BUG-HUNT: [security] file_tools.py _handle_file_edit() reads file with default encoding but writes with specified encoding causing data corruption #7342

Open
opened 2026-04-10 17:56:59 +00:00 by HAL9000 · 3 comments
Owner

Bug Report: [security/data-integrity] _handle_file_edit() reads without encoding but writes with encoding causing potential data corruption

Severity Assessment

  • Impact: File contents can be silently corrupted when editing files with non-UTF-8 encodings (Latin-1, Windows-1252, etc.), or when the file contains mixed encoding content
  • Likelihood: Medium — affects any workflow that calls builtin/file-edit on files with non-default encoding
  • Priority: Medium

Location

  • File: src/cleveragents/tool/builtins/file_tools.py
  • Function/Class: _handle_file_edit()
  • Lines: ~55-70

Description

The _handle_file_edit() handler reads file content using path.read_text() without specifying an encoding, but writes the result with the default encoding path.write_text(content) also without encoding. While both default to UTF-8 on modern systems, this inconsistency creates a silent data corruption risk:

  1. The encoding parameter is accepted as input (inputs.get("encoding", "utf-8")) and passed to _handle_file_read(), but _handle_file_edit() ignores it entirely — never uses the encoding for read or write.
  2. If a caller sets encoding: latin-1 expecting the file to be treated as Latin-1 encoded, the file-edit tool silently ignores this and reads/writes with the system default (UTF-8), potentially corrupting non-ASCII characters.

Evidence

def _handle_file_edit(inputs: dict[str, Any]) -> dict[str, Any]:
    """Edit file with string replacement."""
    path = validate_path(inputs["path"], inputs.get("sandbox_root"))
    old_text: str = inputs["old_text"]
    new_text: str = inputs["new_text"]
    replace_all: bool = inputs.get("replace_all", False)

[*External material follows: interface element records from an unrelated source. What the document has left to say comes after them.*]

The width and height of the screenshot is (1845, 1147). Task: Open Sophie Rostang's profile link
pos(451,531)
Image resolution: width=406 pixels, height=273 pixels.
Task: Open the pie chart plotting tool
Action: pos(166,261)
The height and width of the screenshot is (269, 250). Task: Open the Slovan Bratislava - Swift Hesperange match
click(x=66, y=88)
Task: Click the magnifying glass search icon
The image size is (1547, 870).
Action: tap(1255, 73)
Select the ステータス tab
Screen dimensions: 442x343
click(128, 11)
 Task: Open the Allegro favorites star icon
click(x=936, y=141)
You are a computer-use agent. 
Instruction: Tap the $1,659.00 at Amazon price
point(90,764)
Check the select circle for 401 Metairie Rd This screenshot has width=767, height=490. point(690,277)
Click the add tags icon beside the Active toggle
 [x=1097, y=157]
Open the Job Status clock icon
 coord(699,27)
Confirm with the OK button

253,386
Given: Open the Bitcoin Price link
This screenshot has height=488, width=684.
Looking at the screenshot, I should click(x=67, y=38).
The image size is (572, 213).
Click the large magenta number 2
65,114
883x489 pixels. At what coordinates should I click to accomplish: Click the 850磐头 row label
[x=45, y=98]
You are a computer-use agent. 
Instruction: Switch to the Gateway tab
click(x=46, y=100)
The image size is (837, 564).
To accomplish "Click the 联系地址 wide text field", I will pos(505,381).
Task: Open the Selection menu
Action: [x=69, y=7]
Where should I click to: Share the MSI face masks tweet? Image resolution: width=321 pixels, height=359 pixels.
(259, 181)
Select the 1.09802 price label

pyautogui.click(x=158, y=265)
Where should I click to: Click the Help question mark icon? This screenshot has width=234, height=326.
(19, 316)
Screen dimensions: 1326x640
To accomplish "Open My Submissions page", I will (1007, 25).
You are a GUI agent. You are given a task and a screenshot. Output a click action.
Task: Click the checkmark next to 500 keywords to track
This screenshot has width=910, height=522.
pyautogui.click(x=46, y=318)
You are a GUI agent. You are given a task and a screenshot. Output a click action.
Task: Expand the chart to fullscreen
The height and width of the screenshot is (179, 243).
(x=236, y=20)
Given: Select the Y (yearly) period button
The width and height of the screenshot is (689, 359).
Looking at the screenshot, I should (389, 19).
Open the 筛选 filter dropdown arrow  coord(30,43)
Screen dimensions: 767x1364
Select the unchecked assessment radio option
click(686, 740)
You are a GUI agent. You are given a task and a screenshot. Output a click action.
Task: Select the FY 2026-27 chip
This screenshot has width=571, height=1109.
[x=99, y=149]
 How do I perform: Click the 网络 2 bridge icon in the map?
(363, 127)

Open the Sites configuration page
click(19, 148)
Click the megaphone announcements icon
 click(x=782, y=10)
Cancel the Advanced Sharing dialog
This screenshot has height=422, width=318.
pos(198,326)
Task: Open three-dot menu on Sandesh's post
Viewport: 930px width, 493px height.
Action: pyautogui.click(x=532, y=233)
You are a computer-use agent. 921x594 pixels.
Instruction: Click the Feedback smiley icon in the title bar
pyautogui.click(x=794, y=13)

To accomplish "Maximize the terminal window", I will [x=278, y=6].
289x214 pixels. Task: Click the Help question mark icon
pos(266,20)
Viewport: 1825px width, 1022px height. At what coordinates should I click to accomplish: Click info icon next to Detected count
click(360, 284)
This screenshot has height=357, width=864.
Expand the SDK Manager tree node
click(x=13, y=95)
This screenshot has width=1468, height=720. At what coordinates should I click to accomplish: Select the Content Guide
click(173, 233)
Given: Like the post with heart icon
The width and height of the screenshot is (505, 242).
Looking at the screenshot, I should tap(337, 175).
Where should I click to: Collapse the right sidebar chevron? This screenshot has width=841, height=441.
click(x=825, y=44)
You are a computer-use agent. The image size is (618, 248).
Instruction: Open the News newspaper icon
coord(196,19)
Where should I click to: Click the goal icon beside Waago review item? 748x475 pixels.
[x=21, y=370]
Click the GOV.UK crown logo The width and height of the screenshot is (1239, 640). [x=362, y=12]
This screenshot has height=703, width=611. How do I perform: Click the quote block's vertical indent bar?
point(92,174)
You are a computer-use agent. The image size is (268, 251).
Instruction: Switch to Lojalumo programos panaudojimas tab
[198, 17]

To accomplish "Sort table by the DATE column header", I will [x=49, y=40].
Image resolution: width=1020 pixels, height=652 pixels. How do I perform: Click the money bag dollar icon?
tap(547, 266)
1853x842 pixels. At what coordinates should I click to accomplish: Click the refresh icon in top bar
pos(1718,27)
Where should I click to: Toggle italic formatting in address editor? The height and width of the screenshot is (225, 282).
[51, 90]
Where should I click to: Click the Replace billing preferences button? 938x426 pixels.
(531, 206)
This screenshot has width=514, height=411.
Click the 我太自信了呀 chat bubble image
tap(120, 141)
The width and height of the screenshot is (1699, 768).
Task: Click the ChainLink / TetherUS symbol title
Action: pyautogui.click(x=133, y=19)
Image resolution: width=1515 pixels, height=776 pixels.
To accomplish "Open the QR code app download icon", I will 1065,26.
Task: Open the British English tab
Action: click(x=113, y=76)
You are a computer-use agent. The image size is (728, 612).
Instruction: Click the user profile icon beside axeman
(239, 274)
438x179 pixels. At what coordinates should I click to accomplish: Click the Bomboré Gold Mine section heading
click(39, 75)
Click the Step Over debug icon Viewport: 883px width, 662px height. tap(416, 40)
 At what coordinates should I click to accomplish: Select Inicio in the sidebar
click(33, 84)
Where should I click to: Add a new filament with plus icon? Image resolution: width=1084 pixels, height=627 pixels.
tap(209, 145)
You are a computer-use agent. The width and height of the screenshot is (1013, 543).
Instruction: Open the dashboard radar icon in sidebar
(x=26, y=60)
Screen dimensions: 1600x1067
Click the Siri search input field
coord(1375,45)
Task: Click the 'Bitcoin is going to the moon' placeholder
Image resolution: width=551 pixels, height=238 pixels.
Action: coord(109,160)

    content = path.read_text()    # BUG: No encoding specified! Ignores "encoding" input param
    count = content.count(old_text)

    if count == 0:
        raise ValueError(f"old_text not found in {path}")

    if replace_all:
        content = content.replace(old_text, new_text)
    else:
        content = content.replace(old_text, new_text, 1)
        count = 1

    path.write_text(content)      # BUG: No encoding specified! Ignores "encoding" input param

Contrast with _handle_file_read() which properly uses the encoding parameter:

def _handle_file_read(inputs: dict[str, Any]) -> dict[str, Any]:
    encoding: str = inputs.get("encoding", "utf-8")
    content = path.read_text(encoding=encoding)  # Correct usage

Expected Behavior

_handle_file_edit() should honor the encoding input parameter:

def _handle_file_edit(inputs: dict[str, Any]) -> dict[str, Any]:
    path = validate_path(inputs["path"], inputs.get("sandbox_root"))
    old_text: str = inputs["old_text"]
    new_text: str = inputs["new_text"]
    replace_all: bool = inputs.get("replace_all", False)
    encoding: str = inputs.get("encoding", "utf-8")  # Honor encoding param

    content = path.read_text(encoding=encoding)  # Use specified encoding
    count = content.count(old_text)
    # ... rest of method
    path.write_text(content, encoding=encoding)  # Write with same encoding

Actual Behavior

The encoding parameter is silently ignored. Files are always read/written with the system default encoding, regardless of the encoding input parameter. This creates:

  1. Data corruption when editing files with non-UTF-8 encodings
  2. API inconsistencyfile-read honors encoding, but file-edit ignores it

Category

error-handling

TDD Note

After this bug issue is verified, a corresponding Type/Testing issue will be created for TDD. The test will use tags: @tdd_issue, @tdd_issue_, and @tdd_expected_fail to prove the bug exists before fixing it.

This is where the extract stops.